Tireless, unceasing, they hurtle onward, swift silent sentinels of death.

Miles away, an old man stirs, in the feverish throes of death, beads of sweat peppering his clammy forehead.

And in that fevered fog of semi consciousness, that ephemerous state between this world and the next, the dying man sees, what mortal eyes blinded by the frail sparks of mortality cannot see.

With a wretched sob he cries out to warn of impending doom, sightless eyes transfixed at that invisible horror, pain racking his already failing body, but no words emerge.

Only blood specked froth on purple splotched skin.

Bear it, have faith, resigned family members cry, holding him tight.

A shuddering sigh, and he is gone, quiet sobs rising into the night, a dirge to the recently departed.

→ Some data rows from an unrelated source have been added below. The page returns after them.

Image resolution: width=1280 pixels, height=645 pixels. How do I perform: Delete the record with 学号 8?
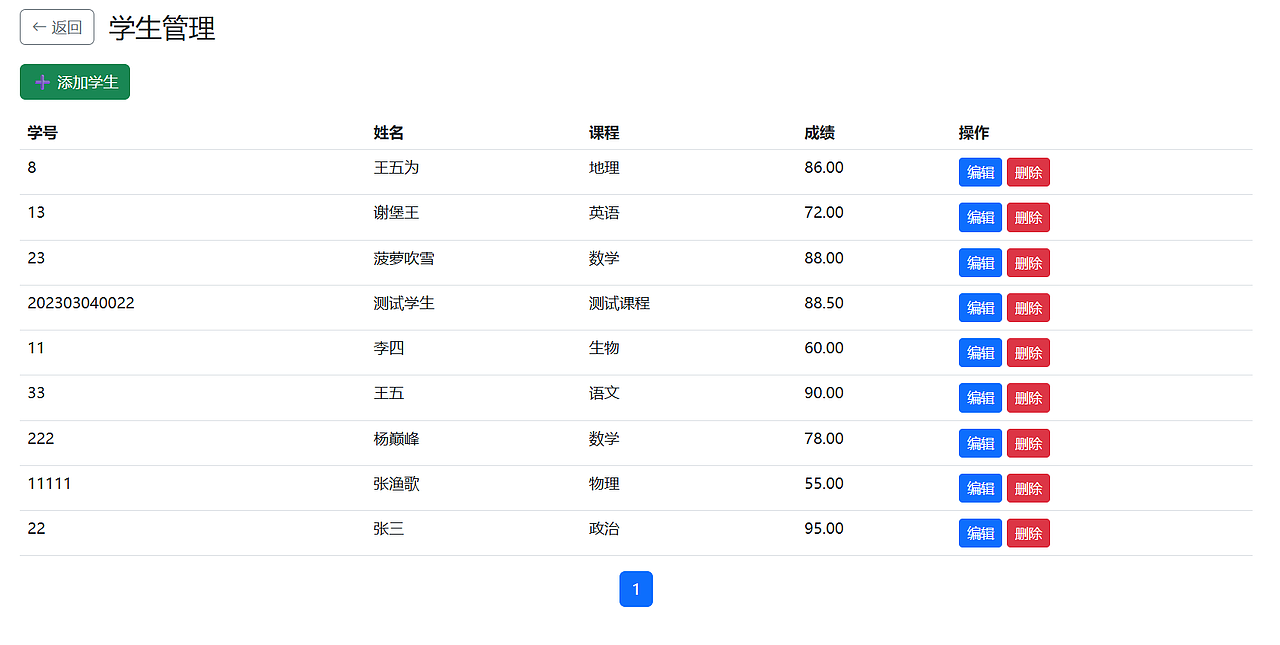click(x=1028, y=171)
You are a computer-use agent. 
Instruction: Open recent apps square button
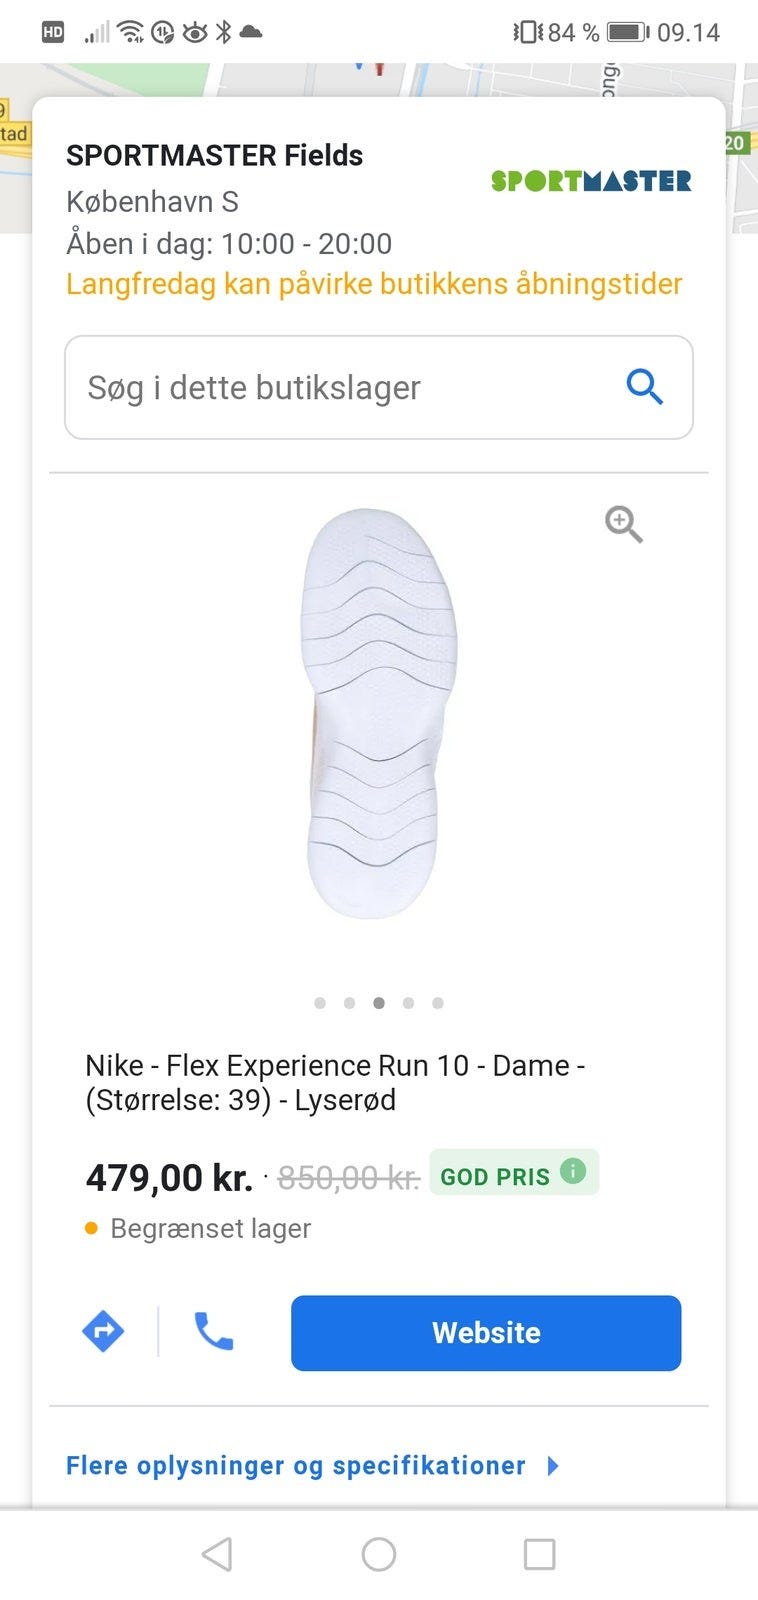539,1554
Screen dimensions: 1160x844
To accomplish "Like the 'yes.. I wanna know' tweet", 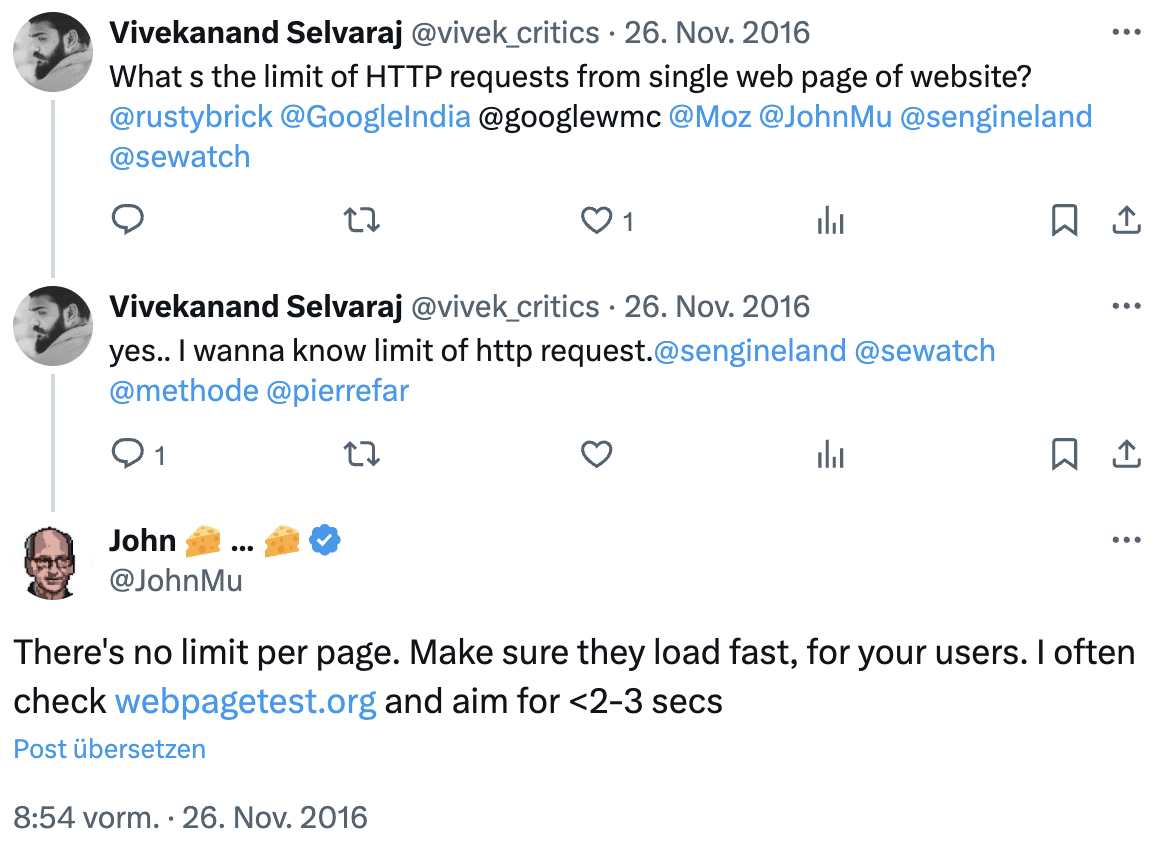I will coord(596,454).

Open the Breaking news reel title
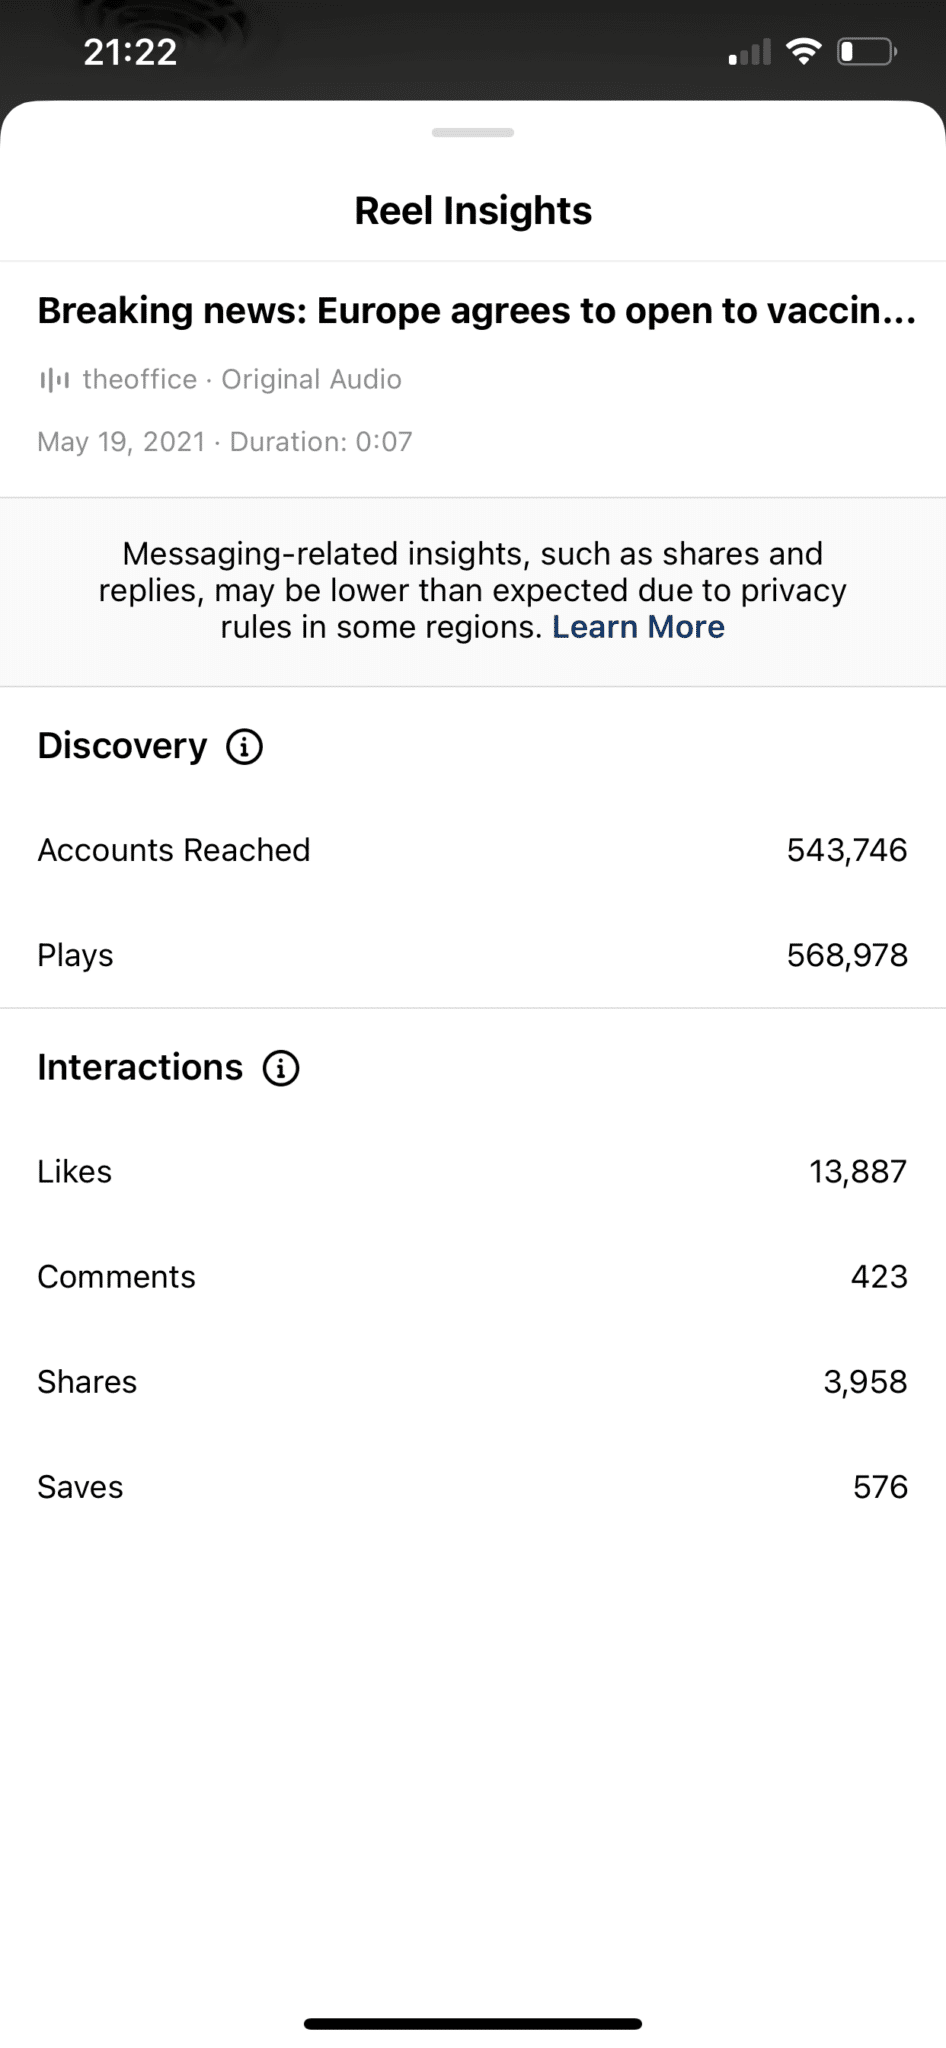[x=477, y=311]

Under the cover of darkness they arrive, disappearing into the multitudinous shadows, sudden, silent.

Shrieks and wails pierce the night, for one by one the living fall, the crimson horror of blood and purplish spots on the body, sigils of death.

Then the last lights die, and they leave as silently, as they had arrived, thieves in the night.

Leaving naught but the miasma of death and decay, and silence, oppressive and sinister, deafening in its entirety.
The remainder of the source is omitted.